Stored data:
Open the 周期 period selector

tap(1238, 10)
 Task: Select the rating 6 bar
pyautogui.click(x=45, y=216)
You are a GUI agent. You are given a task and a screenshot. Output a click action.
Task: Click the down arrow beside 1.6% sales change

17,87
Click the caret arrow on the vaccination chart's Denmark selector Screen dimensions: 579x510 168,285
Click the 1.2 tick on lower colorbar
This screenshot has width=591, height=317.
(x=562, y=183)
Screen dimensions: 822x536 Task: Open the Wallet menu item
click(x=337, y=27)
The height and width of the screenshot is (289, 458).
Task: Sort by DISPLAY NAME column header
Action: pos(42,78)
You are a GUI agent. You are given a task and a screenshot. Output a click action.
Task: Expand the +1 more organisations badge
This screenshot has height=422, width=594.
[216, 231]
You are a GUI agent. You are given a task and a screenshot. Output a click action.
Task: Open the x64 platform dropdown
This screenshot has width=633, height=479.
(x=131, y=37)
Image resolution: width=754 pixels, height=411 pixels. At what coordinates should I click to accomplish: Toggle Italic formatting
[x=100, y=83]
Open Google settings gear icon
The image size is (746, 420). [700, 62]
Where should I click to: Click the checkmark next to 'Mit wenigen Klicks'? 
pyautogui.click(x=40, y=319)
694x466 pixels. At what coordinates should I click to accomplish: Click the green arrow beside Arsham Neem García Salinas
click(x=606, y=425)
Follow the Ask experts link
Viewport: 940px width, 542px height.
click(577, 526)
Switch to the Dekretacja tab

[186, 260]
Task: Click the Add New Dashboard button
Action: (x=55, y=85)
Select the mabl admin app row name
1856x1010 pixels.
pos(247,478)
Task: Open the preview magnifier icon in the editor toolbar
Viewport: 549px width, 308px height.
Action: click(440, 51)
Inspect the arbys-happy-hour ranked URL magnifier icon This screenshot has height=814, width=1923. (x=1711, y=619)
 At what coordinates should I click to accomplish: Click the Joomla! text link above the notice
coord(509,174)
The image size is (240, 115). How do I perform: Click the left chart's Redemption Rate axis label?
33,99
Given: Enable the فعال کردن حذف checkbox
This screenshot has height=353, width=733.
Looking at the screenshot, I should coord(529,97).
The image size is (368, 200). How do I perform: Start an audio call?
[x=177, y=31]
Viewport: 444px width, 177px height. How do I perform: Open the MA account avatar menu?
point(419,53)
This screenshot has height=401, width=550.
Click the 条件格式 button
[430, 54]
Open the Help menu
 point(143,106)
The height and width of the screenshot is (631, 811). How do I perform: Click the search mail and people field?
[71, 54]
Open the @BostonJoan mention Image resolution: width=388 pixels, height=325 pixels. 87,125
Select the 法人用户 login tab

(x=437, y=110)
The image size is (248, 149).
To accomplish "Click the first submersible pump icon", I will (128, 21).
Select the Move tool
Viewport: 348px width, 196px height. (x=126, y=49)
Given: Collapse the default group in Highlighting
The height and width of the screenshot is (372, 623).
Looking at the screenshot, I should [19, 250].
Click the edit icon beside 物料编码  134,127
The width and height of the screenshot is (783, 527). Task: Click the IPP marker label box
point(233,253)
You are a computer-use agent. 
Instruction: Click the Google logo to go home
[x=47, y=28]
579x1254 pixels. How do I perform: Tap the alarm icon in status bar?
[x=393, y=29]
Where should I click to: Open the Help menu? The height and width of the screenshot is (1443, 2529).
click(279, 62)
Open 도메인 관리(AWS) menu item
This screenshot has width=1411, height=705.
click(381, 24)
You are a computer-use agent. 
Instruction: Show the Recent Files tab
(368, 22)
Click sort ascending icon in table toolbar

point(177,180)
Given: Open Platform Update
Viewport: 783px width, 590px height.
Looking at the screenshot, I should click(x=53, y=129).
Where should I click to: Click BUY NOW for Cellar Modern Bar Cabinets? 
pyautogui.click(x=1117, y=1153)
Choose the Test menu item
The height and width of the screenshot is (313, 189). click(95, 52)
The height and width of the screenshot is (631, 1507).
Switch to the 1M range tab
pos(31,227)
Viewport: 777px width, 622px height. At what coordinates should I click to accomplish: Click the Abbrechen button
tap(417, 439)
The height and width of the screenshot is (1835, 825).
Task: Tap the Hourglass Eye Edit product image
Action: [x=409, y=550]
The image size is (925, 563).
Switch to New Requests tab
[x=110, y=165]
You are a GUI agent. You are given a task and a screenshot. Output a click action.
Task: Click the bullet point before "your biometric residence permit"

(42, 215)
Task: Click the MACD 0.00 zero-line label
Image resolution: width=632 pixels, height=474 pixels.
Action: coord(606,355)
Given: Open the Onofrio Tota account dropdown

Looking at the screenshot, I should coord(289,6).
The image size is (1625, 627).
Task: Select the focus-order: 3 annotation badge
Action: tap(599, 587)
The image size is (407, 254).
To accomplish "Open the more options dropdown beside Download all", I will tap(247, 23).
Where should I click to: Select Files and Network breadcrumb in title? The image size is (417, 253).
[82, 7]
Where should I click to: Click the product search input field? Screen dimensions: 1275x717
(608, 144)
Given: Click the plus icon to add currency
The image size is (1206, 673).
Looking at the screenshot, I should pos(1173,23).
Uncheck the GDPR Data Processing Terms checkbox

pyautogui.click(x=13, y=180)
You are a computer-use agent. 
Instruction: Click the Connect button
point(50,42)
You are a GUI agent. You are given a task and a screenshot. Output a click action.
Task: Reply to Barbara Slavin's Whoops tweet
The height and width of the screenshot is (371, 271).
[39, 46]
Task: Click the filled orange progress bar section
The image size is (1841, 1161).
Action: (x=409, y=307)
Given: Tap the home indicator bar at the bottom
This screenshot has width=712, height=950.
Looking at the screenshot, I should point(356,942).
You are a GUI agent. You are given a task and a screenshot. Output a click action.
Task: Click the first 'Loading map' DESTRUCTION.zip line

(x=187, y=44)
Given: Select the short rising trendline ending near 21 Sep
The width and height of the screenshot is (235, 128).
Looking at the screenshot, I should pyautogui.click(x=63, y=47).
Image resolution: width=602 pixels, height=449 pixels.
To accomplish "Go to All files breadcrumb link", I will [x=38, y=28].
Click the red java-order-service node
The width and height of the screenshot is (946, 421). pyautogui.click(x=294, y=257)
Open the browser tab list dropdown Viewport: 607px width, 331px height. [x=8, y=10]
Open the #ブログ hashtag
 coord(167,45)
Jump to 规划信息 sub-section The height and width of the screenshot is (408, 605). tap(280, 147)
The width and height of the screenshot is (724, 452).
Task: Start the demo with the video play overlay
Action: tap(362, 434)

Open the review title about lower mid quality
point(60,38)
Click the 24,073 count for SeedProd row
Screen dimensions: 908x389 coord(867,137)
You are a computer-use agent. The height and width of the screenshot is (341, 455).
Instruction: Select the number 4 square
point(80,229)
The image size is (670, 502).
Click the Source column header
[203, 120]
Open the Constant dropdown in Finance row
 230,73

WORK INSTRUCTION -> Search the records for the word "magnifier" and copy out every line that holds it.

WRITTEN ANSWER ->
Task: Open the preview magnifier icon in the editor toolbar
Inspect the arbys-happy-hour ranked URL magnifier icon This screenshot has height=814, width=1923. (x=1711, y=619)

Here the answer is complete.